(DGR reviews the debut EP by Leprous Divinity.)
Given that California has a huge population, you could rightly assume that this state dishes out a humongous amount of music on a daily basis. Not only that, but genre shifts and sonic waves seem to be massive here — moving through the metal scenes here like tsunamis. So if there is one sound that seems to be catching on, a ton of bands will be doing just that — or will be newly formed to play around with the style.

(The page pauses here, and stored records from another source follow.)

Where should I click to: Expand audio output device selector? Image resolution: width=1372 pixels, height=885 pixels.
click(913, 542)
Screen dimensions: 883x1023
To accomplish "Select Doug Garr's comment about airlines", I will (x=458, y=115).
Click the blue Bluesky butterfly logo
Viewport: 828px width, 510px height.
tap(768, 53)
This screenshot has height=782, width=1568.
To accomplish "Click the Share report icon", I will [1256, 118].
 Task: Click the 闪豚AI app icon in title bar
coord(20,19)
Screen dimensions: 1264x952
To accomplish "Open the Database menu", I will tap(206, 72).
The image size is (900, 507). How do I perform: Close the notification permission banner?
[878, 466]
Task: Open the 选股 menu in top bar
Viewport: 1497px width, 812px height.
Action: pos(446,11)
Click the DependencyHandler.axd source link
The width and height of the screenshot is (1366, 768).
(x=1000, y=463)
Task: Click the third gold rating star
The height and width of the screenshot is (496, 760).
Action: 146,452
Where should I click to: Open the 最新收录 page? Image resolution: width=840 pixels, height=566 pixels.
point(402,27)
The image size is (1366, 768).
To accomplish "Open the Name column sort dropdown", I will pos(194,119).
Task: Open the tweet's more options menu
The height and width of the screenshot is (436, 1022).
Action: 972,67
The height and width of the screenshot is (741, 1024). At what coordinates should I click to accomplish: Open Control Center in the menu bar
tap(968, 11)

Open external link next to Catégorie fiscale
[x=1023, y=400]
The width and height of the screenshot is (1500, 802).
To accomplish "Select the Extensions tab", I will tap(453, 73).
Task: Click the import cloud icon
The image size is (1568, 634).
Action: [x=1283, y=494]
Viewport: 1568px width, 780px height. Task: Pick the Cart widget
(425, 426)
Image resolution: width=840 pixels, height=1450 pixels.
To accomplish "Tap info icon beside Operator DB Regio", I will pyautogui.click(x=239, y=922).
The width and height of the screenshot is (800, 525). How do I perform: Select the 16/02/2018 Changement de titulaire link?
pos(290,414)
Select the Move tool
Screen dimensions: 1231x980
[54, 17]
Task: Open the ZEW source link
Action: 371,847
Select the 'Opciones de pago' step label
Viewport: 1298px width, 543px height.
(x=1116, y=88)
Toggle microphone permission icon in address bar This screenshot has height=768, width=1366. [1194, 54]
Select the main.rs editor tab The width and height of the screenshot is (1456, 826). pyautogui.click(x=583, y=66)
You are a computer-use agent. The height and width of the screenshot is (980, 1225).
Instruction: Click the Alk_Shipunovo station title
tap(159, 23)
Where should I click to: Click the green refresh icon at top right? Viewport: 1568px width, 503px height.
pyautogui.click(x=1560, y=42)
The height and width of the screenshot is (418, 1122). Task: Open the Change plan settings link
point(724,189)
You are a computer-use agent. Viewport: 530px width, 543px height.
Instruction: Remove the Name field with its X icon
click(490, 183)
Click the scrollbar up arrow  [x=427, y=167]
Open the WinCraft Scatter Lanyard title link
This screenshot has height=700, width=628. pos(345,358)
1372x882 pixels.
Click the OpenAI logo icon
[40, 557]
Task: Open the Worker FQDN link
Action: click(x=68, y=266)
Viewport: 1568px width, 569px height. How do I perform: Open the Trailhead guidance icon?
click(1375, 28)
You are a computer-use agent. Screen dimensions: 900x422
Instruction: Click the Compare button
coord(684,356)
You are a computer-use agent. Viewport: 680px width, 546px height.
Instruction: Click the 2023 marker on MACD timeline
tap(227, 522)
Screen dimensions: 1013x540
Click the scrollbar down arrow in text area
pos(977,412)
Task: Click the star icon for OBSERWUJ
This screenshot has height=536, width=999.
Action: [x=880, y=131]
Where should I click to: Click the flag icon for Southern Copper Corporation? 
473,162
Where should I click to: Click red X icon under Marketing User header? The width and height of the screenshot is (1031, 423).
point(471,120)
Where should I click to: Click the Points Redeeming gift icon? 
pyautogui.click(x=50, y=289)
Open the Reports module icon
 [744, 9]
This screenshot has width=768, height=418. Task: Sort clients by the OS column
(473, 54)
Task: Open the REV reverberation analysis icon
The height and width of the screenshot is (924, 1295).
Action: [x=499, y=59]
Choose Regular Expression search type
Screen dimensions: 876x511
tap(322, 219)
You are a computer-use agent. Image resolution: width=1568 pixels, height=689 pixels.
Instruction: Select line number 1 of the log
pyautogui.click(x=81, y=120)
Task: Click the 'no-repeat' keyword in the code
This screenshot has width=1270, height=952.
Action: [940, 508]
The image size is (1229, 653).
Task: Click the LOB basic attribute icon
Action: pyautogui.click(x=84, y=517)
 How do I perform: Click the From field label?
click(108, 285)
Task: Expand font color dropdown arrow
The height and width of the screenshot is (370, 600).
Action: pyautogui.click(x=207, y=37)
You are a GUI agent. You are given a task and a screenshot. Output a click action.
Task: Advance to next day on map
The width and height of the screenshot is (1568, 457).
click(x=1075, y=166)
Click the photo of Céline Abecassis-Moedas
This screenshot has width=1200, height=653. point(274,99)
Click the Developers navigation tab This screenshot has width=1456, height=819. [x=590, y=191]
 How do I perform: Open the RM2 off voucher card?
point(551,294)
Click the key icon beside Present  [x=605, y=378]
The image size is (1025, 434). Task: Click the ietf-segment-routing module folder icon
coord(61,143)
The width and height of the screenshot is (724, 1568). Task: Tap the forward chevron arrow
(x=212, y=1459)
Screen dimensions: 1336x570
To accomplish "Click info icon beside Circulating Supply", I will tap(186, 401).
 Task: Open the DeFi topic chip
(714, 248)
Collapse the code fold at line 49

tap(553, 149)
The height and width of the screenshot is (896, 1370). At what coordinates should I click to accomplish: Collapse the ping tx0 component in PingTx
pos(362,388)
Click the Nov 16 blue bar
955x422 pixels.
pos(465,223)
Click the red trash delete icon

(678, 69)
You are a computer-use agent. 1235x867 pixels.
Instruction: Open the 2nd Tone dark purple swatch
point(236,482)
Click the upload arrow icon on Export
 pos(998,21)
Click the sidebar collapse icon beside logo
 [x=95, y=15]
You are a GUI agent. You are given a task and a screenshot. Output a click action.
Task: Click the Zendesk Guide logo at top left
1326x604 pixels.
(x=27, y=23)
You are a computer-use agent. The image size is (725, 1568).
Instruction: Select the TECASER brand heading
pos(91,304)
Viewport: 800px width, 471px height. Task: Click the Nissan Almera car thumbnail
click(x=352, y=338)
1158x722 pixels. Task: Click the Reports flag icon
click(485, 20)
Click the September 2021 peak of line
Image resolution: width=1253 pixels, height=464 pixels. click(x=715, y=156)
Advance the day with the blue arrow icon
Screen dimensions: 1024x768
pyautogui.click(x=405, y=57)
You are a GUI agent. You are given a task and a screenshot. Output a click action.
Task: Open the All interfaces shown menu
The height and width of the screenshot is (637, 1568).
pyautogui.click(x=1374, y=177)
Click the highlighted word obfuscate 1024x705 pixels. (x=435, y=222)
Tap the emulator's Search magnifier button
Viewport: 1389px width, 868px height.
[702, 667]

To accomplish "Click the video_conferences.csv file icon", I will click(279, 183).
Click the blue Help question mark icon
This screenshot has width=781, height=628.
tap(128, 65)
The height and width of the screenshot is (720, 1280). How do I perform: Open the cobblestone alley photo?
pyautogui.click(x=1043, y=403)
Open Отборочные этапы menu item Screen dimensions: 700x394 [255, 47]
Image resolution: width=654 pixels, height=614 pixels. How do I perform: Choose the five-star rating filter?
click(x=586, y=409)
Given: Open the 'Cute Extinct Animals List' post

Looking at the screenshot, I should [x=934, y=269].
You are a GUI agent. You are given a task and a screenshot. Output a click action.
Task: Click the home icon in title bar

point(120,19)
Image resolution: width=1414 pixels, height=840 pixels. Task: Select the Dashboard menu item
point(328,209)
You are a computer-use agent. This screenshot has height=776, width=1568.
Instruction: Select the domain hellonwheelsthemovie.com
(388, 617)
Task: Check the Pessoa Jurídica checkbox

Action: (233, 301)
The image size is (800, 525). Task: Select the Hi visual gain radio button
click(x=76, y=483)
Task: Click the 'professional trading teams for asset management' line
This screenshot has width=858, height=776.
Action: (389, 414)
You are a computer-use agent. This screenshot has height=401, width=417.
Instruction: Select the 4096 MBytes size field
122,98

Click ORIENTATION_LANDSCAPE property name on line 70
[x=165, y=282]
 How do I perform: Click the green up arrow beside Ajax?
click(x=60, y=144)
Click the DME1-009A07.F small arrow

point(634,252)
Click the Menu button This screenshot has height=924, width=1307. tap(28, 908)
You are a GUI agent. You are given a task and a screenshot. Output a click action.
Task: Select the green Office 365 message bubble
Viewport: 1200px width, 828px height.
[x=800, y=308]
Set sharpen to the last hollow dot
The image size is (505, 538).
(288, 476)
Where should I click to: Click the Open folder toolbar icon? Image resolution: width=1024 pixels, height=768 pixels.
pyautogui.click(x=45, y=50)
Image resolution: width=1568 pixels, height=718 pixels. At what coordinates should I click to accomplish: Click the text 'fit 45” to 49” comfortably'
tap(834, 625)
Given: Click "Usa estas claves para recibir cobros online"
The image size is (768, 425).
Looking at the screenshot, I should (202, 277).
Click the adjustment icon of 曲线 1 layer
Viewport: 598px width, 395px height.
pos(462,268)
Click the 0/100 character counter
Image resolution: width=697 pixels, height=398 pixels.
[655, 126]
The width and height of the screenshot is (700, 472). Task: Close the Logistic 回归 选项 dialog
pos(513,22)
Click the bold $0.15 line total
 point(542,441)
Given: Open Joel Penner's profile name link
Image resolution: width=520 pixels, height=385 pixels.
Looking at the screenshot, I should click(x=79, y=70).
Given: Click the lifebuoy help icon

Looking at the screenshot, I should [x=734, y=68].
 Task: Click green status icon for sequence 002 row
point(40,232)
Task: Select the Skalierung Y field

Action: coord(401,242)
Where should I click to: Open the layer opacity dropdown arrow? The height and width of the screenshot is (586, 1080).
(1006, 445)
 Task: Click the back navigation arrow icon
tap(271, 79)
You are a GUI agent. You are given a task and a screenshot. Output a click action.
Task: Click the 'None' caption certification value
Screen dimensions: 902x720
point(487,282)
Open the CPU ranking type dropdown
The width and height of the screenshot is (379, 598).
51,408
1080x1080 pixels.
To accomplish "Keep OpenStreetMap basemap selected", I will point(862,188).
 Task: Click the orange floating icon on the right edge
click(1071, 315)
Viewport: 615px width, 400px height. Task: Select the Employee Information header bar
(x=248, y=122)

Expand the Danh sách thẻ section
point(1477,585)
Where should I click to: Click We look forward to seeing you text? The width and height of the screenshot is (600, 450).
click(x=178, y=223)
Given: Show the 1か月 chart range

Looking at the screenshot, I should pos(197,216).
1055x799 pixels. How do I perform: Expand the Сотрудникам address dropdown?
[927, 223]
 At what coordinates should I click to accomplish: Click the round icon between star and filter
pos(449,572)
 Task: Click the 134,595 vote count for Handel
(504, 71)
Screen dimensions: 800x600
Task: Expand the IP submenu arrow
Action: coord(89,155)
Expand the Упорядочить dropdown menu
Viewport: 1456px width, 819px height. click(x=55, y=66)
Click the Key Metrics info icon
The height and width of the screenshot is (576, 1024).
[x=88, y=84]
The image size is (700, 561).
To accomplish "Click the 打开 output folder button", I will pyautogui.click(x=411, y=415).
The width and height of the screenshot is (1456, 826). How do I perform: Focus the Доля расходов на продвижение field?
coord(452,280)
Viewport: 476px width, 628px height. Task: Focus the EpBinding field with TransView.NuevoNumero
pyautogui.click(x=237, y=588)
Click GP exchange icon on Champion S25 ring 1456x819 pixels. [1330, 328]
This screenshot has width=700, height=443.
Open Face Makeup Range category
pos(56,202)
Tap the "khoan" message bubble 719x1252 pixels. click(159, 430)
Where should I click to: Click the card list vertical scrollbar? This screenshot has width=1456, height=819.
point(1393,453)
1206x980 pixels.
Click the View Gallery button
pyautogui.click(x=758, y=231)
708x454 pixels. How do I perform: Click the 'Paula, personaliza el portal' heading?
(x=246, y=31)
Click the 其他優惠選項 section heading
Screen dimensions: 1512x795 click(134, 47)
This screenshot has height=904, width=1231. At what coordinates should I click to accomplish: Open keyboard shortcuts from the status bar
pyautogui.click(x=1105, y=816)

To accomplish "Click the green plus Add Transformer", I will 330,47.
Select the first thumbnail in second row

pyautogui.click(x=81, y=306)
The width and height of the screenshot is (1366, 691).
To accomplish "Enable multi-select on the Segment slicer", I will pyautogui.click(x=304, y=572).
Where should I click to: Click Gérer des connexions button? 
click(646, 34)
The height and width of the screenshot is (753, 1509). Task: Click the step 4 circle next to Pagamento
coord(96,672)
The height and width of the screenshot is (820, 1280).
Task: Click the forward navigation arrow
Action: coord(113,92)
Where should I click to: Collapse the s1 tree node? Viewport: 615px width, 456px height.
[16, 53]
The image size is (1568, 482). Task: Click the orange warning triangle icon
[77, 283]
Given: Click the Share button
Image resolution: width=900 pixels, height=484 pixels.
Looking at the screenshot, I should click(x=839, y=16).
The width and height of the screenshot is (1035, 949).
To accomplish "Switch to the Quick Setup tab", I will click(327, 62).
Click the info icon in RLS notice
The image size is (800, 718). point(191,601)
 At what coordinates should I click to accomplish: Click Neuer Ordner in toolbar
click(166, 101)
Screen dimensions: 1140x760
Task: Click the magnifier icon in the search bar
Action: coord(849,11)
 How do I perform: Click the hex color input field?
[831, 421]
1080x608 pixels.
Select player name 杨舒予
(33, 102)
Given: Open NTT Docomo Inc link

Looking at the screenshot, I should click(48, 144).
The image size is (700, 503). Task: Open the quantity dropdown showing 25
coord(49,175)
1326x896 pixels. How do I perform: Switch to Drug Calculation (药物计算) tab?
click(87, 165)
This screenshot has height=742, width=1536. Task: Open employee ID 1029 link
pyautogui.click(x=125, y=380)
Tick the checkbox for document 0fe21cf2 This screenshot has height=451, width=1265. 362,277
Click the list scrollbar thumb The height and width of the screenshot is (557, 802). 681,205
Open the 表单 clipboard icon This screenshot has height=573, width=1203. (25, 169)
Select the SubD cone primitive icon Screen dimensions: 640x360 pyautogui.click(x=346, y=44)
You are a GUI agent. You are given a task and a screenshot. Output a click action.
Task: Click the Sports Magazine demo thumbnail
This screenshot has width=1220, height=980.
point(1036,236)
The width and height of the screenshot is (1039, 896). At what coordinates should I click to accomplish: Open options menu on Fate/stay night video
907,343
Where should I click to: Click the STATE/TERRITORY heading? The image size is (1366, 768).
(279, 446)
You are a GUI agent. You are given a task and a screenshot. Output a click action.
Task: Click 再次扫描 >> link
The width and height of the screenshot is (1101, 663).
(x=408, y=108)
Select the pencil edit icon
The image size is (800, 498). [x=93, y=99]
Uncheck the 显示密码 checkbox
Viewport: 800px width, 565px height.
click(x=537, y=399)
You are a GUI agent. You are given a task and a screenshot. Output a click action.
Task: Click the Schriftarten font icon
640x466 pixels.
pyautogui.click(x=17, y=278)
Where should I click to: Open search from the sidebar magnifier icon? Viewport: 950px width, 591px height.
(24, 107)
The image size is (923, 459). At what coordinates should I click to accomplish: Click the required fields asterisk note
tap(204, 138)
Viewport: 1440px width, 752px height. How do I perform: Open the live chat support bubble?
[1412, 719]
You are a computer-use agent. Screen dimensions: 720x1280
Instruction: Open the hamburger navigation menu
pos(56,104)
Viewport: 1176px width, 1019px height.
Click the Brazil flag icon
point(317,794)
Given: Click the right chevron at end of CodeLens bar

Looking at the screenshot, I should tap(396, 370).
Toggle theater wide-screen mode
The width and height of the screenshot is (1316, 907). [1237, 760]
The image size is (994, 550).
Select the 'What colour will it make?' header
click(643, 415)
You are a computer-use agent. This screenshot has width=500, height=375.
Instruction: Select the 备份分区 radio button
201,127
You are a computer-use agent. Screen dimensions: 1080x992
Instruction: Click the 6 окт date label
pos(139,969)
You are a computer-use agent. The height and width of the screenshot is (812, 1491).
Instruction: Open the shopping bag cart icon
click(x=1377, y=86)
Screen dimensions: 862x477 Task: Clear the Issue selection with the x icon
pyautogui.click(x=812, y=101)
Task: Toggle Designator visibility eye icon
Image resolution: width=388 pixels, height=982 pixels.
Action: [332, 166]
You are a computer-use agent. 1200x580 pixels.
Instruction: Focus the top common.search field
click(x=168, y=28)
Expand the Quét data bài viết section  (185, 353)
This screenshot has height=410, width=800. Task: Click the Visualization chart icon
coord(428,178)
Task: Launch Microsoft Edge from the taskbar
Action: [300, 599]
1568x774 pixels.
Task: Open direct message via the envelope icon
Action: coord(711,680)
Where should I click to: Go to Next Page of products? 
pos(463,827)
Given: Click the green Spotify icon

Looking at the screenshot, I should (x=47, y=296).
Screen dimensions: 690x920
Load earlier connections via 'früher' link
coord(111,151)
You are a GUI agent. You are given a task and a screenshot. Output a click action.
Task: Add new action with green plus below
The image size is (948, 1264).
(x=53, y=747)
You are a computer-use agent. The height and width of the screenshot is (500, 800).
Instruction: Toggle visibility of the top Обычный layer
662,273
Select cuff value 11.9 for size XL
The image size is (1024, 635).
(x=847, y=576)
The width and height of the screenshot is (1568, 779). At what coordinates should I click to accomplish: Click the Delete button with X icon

You could also correctly assume that right now, judging by the scale of California’s metal output and no doubt because of the massive spotlight being shined on it by the recent renaissance of the Unique Leader label and its slate of artists, that we seem to be on one hell of a death metal kick at the moment. Whether it be the brutal, tech, slam, or prefix-core aspects of the genre, you better believe that we’ve been dishing it out in spades.
Thus, it is hard as hell to get noticed, especially if you’re just launching your band off the ground and are attempting to tread a super-fine line. Such is the situation faced by Leprous Divinity, a group whose sound is rooted in the combination of brutal death metal’s slamming elements and the downward-focused chug of deathcore, resulting in a super-slow, gargantuan slab of metal designed for the sole purpose of crushing people beneath its weight.
Recently, it has seemed like the definitions of brutal death and deathcore have slowly become more and more indistinguishable as more bands began to pull from each, in search of the next most brutal thing. In the case of Leprous Divinity it’s hard to tell where their music truly lies on the spectrum. They are fans of absolutely huge almost-breakdowns, to the point of it being insane, and the sort of chugging riff which delivers enough downward force that if it were to drive us into the ground we’d all be flat as pancakes.
Leprous Divinity like their music slow and crushing. Each of the songs on Enslavement comes in at close to the four-minute mark or more save for one, yet this makes them feel longer. Each one begins about the same way — with an ambient bit of noise, like the sound recordings of a battlefield, before the group come in and stomp all over the room. Enslavement includes some jarringly unexpected technical moments, but overall the music Leprous Divinity have deemed worthy of their first release is the sort of red meat you can find only in cattle-farming-heavy states, the type with cities founded on the fact that one of their restaurants has a 72-oz. steak on the menu.
That is what most of Enslavement really is: doubled-over vocal-heavy, marbleized fat, red-meat death metal with a heavy emphasis on the -core side of the spectrum. It’s violently heavy and impressively huge for a band just starting out, building up from side projects and castaways of other bands in the California Bay Area/Coastal metal scene and writing music to appeal to the caveman side of us that, frankly, just likes going out and clubbing things until their corporeal form consists of nothing but vague shapes and liquid.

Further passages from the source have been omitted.